Que nous reste-t-il à torturer? Un œuf, du cottage cheese et (l’excellente) salade iceberg? Franchement, après le dioxyde de carbone porté à ébullition, plus rien n’est susceptible d’effrayer l’aventurier volontaire des prix bas de la Migros.
Une fois en photo et bien présentée, une petite crotte de chihuahua au beau milieu d’une belle assiette pourrait faire saliver les groupies du Michelin. Aucune raison, donc, de foirer la dernière étape de cette bêtise gastronomique (foutrement) inclusive. Il suffit sans doute d’empiler ces petites œuvres d’art afin d’un faire quelque chose d’appétissant.
Dans l’ordre? Un bol pas trop moche, un lit de salade iceberg, le conglomérat poulet-mozza-beef-jerky, les rondelles de bananes rôties, l’œuf poché, un petit monticule de cottage cheese sur le côté et une grosse giclée de réduction de citrate de sodium pour noyer le tout.

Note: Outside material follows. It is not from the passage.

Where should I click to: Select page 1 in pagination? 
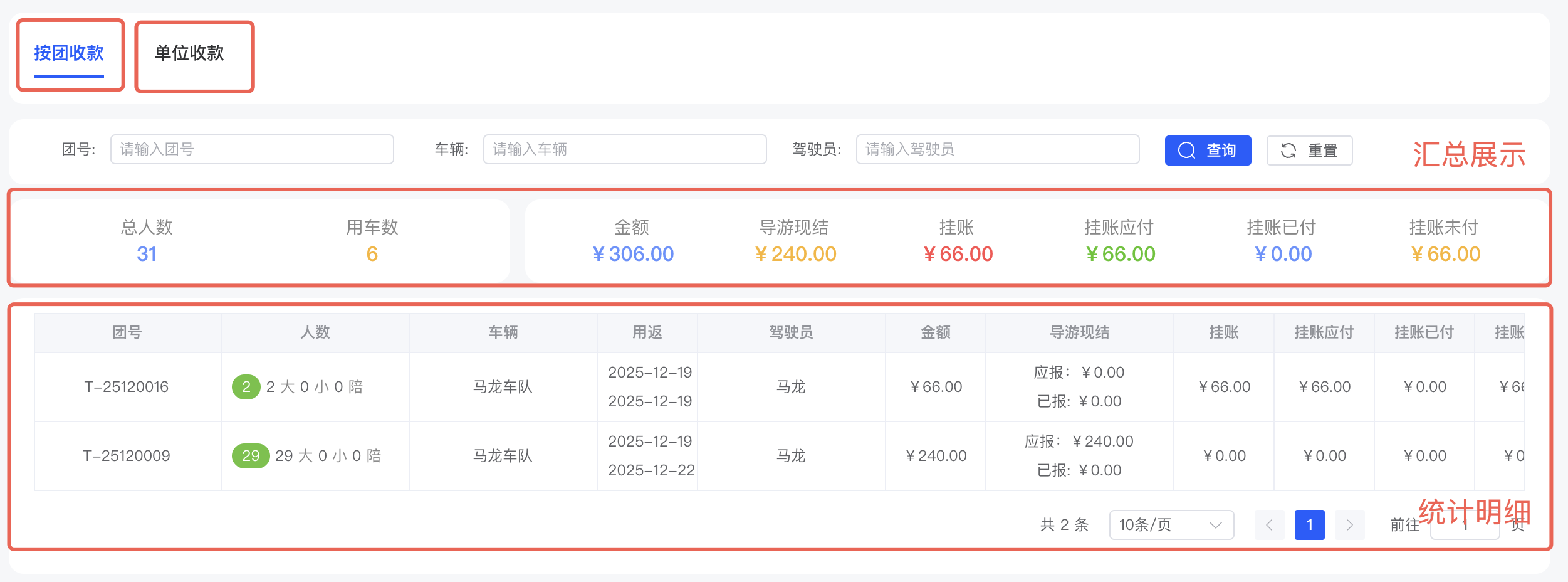coord(1309,525)
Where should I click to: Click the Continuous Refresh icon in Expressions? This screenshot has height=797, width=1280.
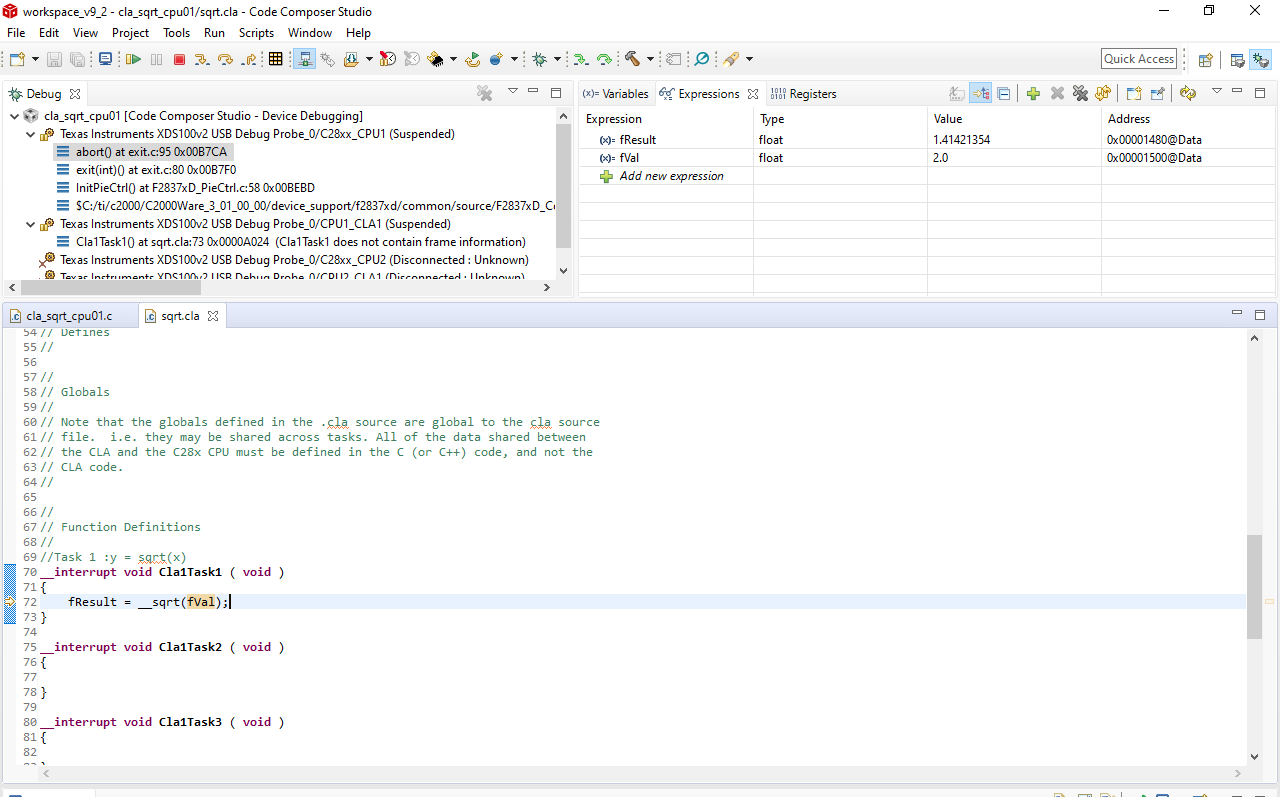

Surprise: ça se mange. Et les préjugés sont tenaces, puisque l’Energy Drink n’a de loin pas été l’ingrédient le plus pénible à avaler. Pour tout dire, cette réduction sucrée-sodiomisée, agrémentée de piment et de miel, fut plutôt très ragoûtante.
Les problèmes? L’accumulation de saveurs différentes, déjà. Trop de tout et de son contraire (oui, c’était prévisible). Mais, alors que le poulet bionique nous avait suffisamment préparés à bouffer des déchets de cadavre et que la banane rôtie donne envie d’envoyer nos orteils sous les palmiers, l’œuf a littéralement tout gâché. Se farcir un jaune qui coule le long de tous ces prix attractifs, c’était too much.
En résumé, ce plat pourrait tout à fait tirer ses origines de l’esprit d’un vieux mâle allemand bedonnant expatrié en Papouasie-Nouvelle-Guinée. Une «expérience culinaire exotique et sophistiquée» comme le promettait ChatGPT? Presque: fusionnelle et abracadabrante.
Prochain épisode: une recette avec les dix produits les moins populaires de la Migros? Chiche.
* Pour ceux qui se demandent, ce plat nous a coûté un peu plus de 30 balles, avec un sachet de poulet plané et du cottage cheese pour les deux prochains mois.